In one of his final speeches ahead of the general election campaign, Gordon Brown announced plans to offer Directgov’s content via an API ‘by the end of May’. And whilst other announcements in the same speech, such as the Institute of Web Science, have since faded or disappeared, the commitment to a Directgov API didn’t.
Bang on schedule, the API has been launched – and it looks quite marvellous. You’ll need to go here to register – but all they ask for is an email address. Once you’ve received confirmation and a password, you’re away.
Pretty much all Directgov’s content is available, and in various formats. So you can request (for example) articles by section of the website, or by ‘keyword’ (tag); or articles which have been added or edited since a given date, optionally restricted to a given section. You can pull down contact information for central government organisations and local councils. Data is made available, dependent on the query, in XML, JSON, Atom or vCard. (There’s also a browsable XHTML version, from which I’ve taken the screengrab above.)
This stuff isn’t child’s-play; but to those who know what they’re doing – and despite a few successful experiments this morning, I don’t really count myself among them – the potential here is huge. Reckon you can do a better job of presenting Directgov’s content, in terms of search or navigation? Or maybe you’d prefer a design that wasn’t quite so orange? – go ahead. Want to turn it into a big commentable document, letting the citizens improve the content themselves? – well, now you can.

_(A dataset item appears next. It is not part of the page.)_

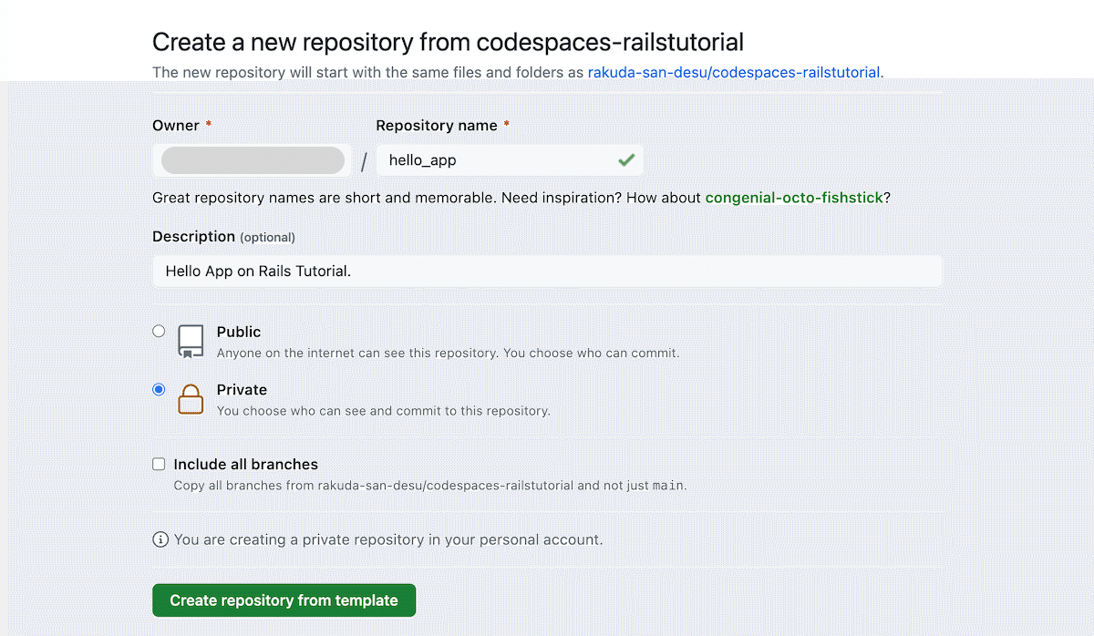Viewport: 1094px width, 636px height.
Task: Select the Public radio button
Action: (159, 332)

There’s quite an interesting back-story to it all: I had a small matchmaking role in joining up the ideas people in Downing Street with the delivery people at Directgov. And whilst I’m told Directgov did have it in mind for some time this year, the Brown speech on 22 March rather forced the pace. Six weeks (so I’m told) from start to finish isn’t half bad. And whilst I’ve certainly had the odd dig at Directgov in the past, I’m happy to say a hearty ‘well done’ on this one.

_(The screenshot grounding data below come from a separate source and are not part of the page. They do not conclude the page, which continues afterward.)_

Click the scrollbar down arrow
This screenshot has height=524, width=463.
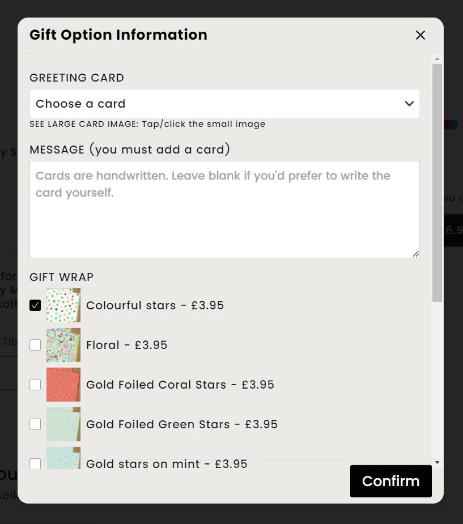(x=437, y=462)
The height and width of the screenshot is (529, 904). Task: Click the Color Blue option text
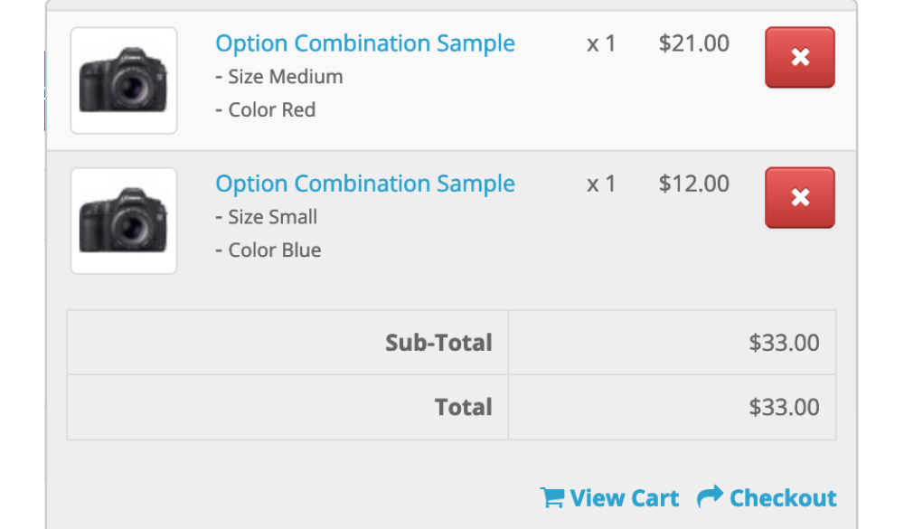click(268, 250)
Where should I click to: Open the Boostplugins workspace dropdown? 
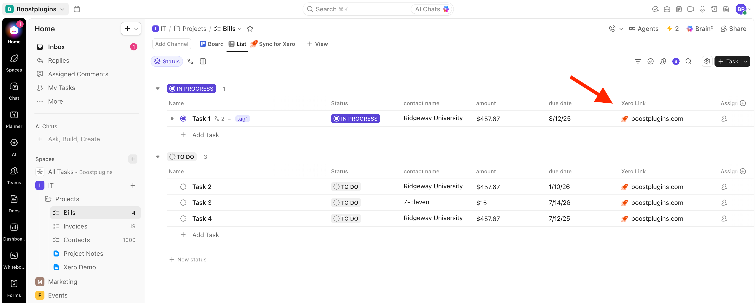[36, 9]

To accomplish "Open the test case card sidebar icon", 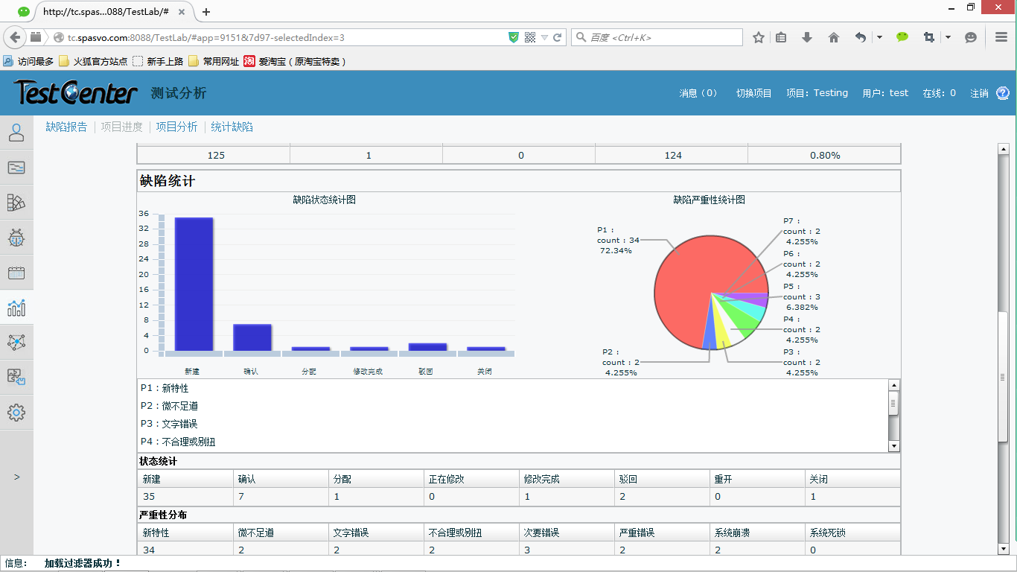I will pyautogui.click(x=16, y=168).
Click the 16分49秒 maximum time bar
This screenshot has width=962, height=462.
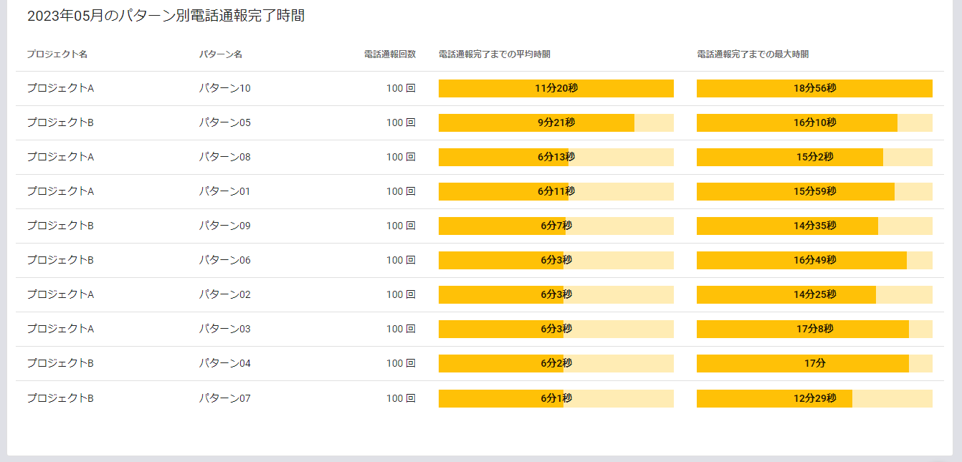coord(814,261)
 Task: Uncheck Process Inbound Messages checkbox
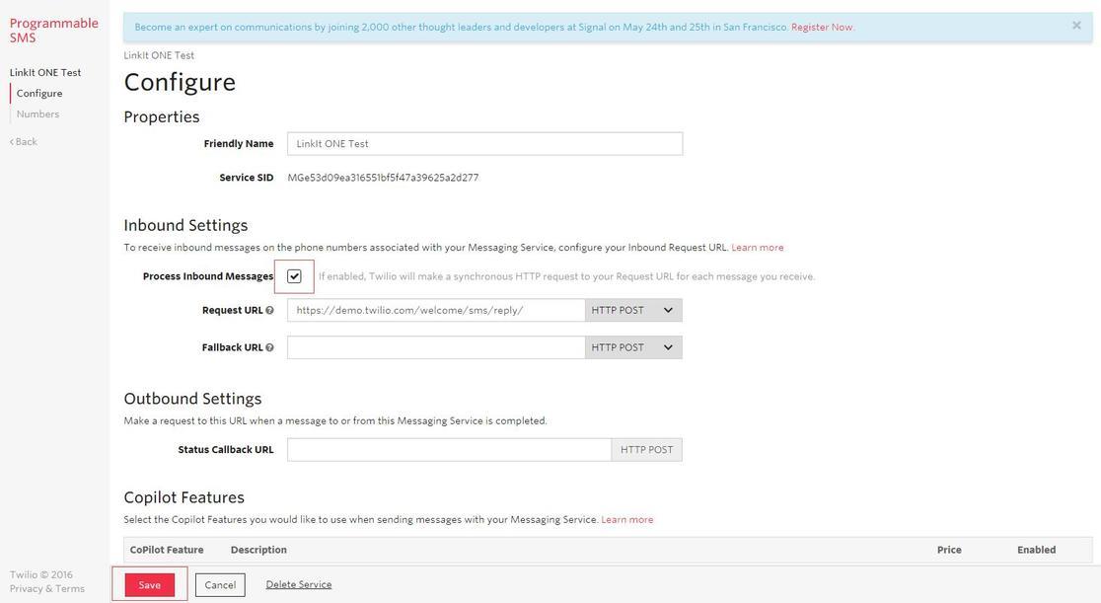coord(294,276)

It’s a potential game-changer in terms of how the content is presented to the public; but it may also have implications for those producing it. A quick look at the nearly 15,000 ‘keywords’ reveals, perhaps inevitably, a rather chaotic picture: bizarre and inconsistent choices, typos, over-granularity, and so on. My guess is, it’s not been used for front-end presentation before, so it hasn’t had much editorial attention. However, now the data is out there, it has to be taken seriously.
Responses
Any idea how I can extract the information in XML? All I’m seeing is the xhtml version.
Thx
Hi Colin,
If you’re talking about articles, either send the following header:
Accept: application/atom+xml
… or append “.atom” to the article URL, e.g. /id/article/DG_123.atom
You can get ATOM representations from any URL that supports them: /articles/ since, /search (provided you’re only searching for articles), /id/article/{article-id}. In the latter case you’ll get a feed with a single entry.
Hope this helps,
Russell
Be great to see a follow up piece in 6 months with usage statistics… if this just gives the info already available on the website in a different representation – will anyone really use it ? It’d be easy enough to grab and convert the HTML if you really wanted to and it’s fairly well laid out as it is.
Could see this model being good for (say) train timetables, traffic info, weather, health or many of the other sites that directgov sends you to. Not so sure about directgov itself tho’.